__INSTRUCTIONS__:
[a] Rewrite the house article from "With 2,300 square" through "house with daylight.", changing "creek" to "stream".
[b] Continue the article about Scott and Tjasa's house after its last sentence.

__DOCUMENT SEGMENT__:
== == ==
More important, he adds, “once I started spending time in it, I really fell in love with it.”
With 2,300 square feet, the house was not too big, not too small, and the lot, at 18,000 square feet, was luxurious. Helping to seal the romance was that on-again, off-again creek, an assortment of mature fruit trees, and a funky trapezoidal pool—”Seventies style, but nevertheless a pool!” Scott says, adding, “With so much space to work with, I could keep myself busy for years making improvements.”
Shown: The living room fireplace holds a woodstove, fed by a woodpile outside—the 3-inch log slices stacked on either side are a decorative flourish. Other furnishings were gathered at flea markets and during trips to Kenya and Bali. New windows and doors splash the house with daylight.
Windows: Marvin
Paint: Normandy (cabinets); White Dove (brick walls); Benjamin Moore
Hanging Out

“The Energizer Bunny in human form,” wife Tjasa says of her husband.
== == ==
__PROVIDED MATERIAL__:

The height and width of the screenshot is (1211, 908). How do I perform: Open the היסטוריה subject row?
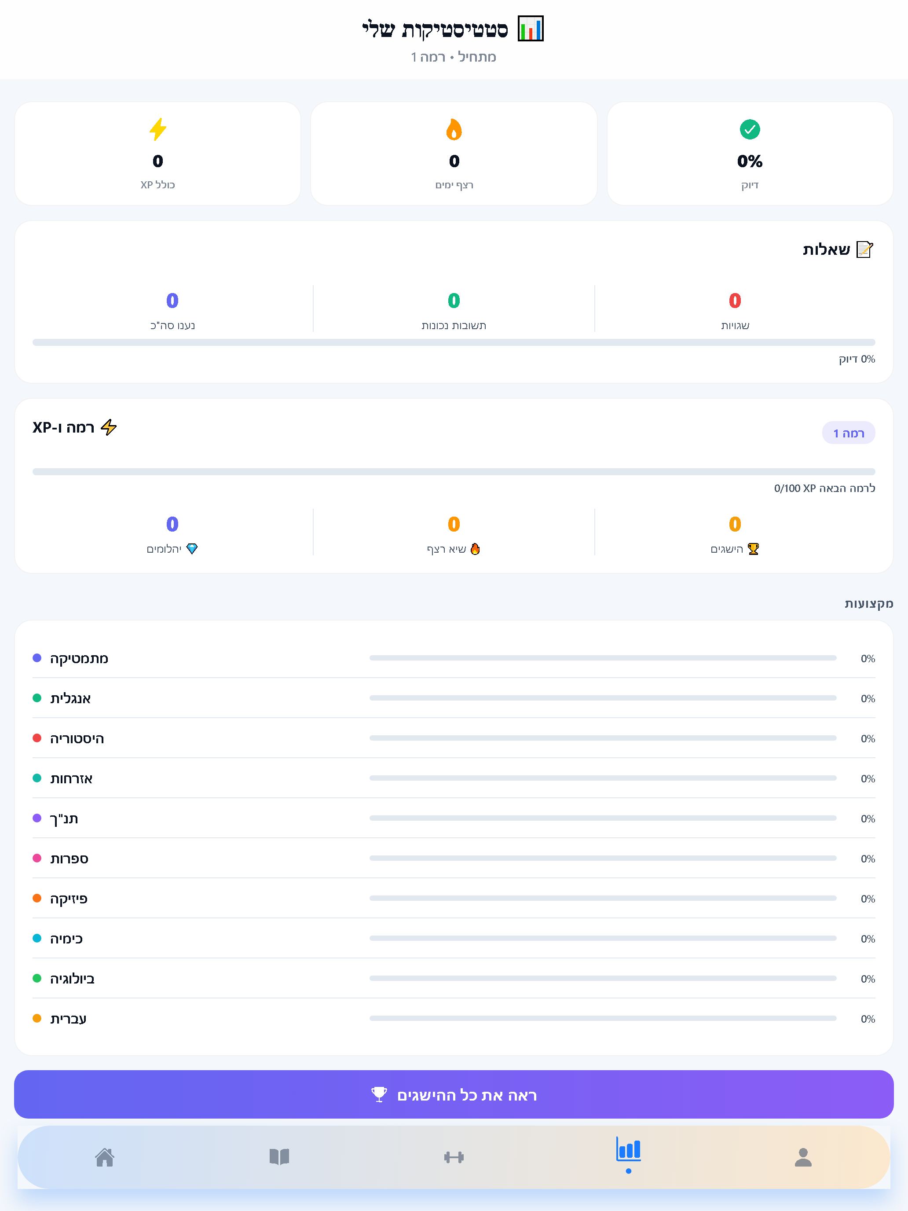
== == ==
__ANSWERS PER TASK__:
[a]
With 2,300 square feet, the house was not too big, not too small, and the lot, at 18,000 square feet, was luxurious. Helping to seal the romance was that on-again, off-again stream, an assortment of mature fruit trees, and a funky trapezoidal pool—”Seventies style, but nevertheless a pool!” Scott says, adding, “With so much space to work with, I could keep myself busy for years making improvements.”
Shown: The living room fireplace holds a woodstove, fed by a woodpile outside—the 3-inch log slices stacked on either side are a decorative flourish. Other furnishings were gathered at flea markets and during trips to Kenya and Bali. New windows and doors splash the house with daylight.

[b]
He had his work, as they say, cut out for him. The house came with three bedrooms and one and a half baths, plus a rental unit in a one-story board-and-batten side addition. The kitchen was partially open but, with its galley feel and tan floor tile, it didn’t exactly evoke 21st-century style—and Scott likes to cook. The powder room was dated, as was the one faded full bath upstairs, and while former owners had bumped out the dining area with French doors opening to a deck, the house felt cheated—much of that great outdoor space was so near yet felt so far away.
Shown: Homeowners Tjasa Owen and Scott Kalmbach, with their children Finn and Remy, found the hanging globe chair in San Miguel de Allende, Mexico, a favorite destination.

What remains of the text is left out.